Good First Impression
Rannell Hall of UCF showed up several times in my notebook today. I haven’t studied his tape yet, but he displayed the skill to tell a story with his routes. He had an excellent head fake at the top of his stem to get open for a diving reception followed by a contested catch in tight coverage and later another grab in tight coverage between two defenders on a dig route thrown into this tight zone from Colorado State quarterback Garrett Grayson.
Speaking of Grayson
Great fundamentals does not mean great talent, but it is something that can make you a professional football player. This is an opening line I wrote about a posted I drafted about Grayson two months ago, but have yet to work on completing a post on the Colorado State passer.
Grayson is far and away the most fundamentally sound passer in Mobile. He looks off safeties, he’s aggressive where it’s logical and desirable, he has solid pocket presence, and there’s potential that he develops better arm strength. This 2nd and 10 play from a game I studied this year shows the type of work he displayed on the practice field.
Grayson executes a three-step drop, scans the field from left to the middle within the timing of his footwork, and hitches once before delivering the ball with pressure in his face.
While he didn’t make as impressive of a throw or faced this kind of pressure while delivering a skinny post between two defenders, Grayson has been the least afraid to target tight windows in zone with multiple defenders present and without having the chance to ask him personally, the likely motivation behind his choices appear sound from my perspective.

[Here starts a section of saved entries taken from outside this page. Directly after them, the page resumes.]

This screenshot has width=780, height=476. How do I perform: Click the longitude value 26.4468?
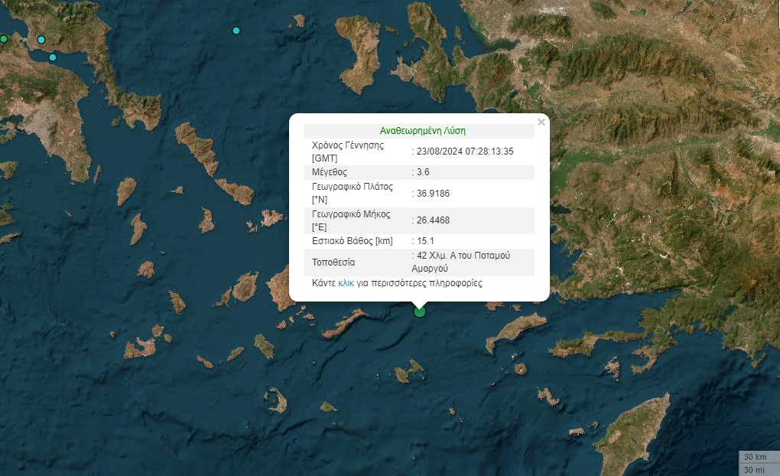click(x=433, y=220)
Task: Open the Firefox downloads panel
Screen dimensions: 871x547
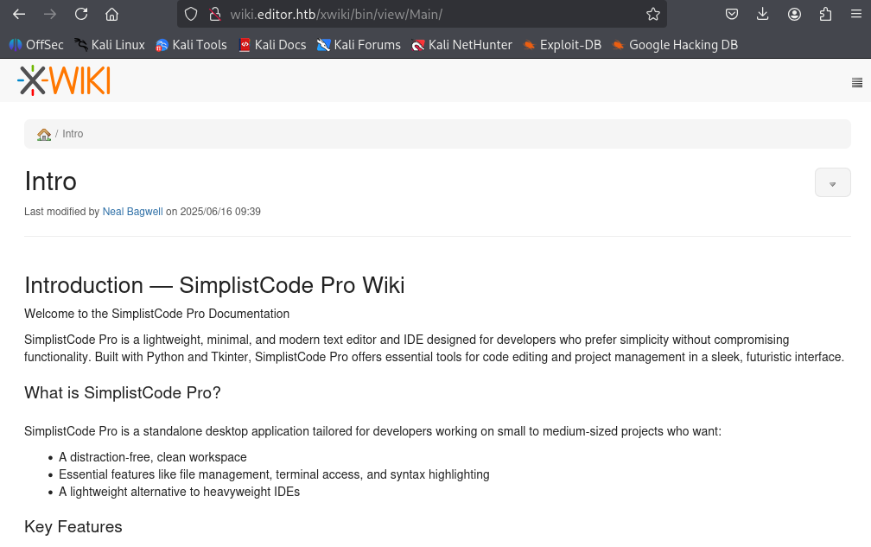Action: click(762, 14)
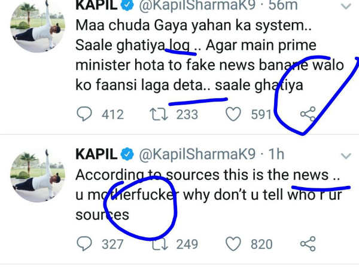Viewport: 359px width, 269px height.
Task: Click the verified badge on the 1h tweet
Action: pos(128,155)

However, Grayson, like many of the options I like in this class, hasn’t exceeded my expectations for a crop of Senior Bowl prospects that I think is less talented than recent years. What makes draft analysis so challenging is that this 2015 crop could be less exciting but standout more as a group over the long haul if they stay healthy, find good fits, and work hard.
The above paragraph doesn’t necessarily apply to Ameer Abdullah. He made the most impressive play of the day–maybe not to anyone else, but it elicited a long chuckle from me in the stands.
Cincinnati linebacker Jeff Luc hit the gap and reached the backfield on a run where Abdullah was steps from reaching the line of scrimmage. The collision point was the Nebraska runner’s right side and bent him in two, drawing an audible moan from the crowd.
What I’m not sure most noticed was that Abdullah not only didn’t go down, he barely broke stride, bouncing off the hit, and finding a crease for more yards. It wasn’t a big gain, but it was a physical run with a great display of balance that I’ve repeatedly seen on tape.
My buddy Cecil Lammey ends every practice talking up David Cobb, and rightfully so. But if I’m looking for a player with greater upside as an explosive, dynamic runner capable of plays that make highlight reels while also doing the dirty work, I’ll take the Alabama native Abdullah, who this state should be proud of.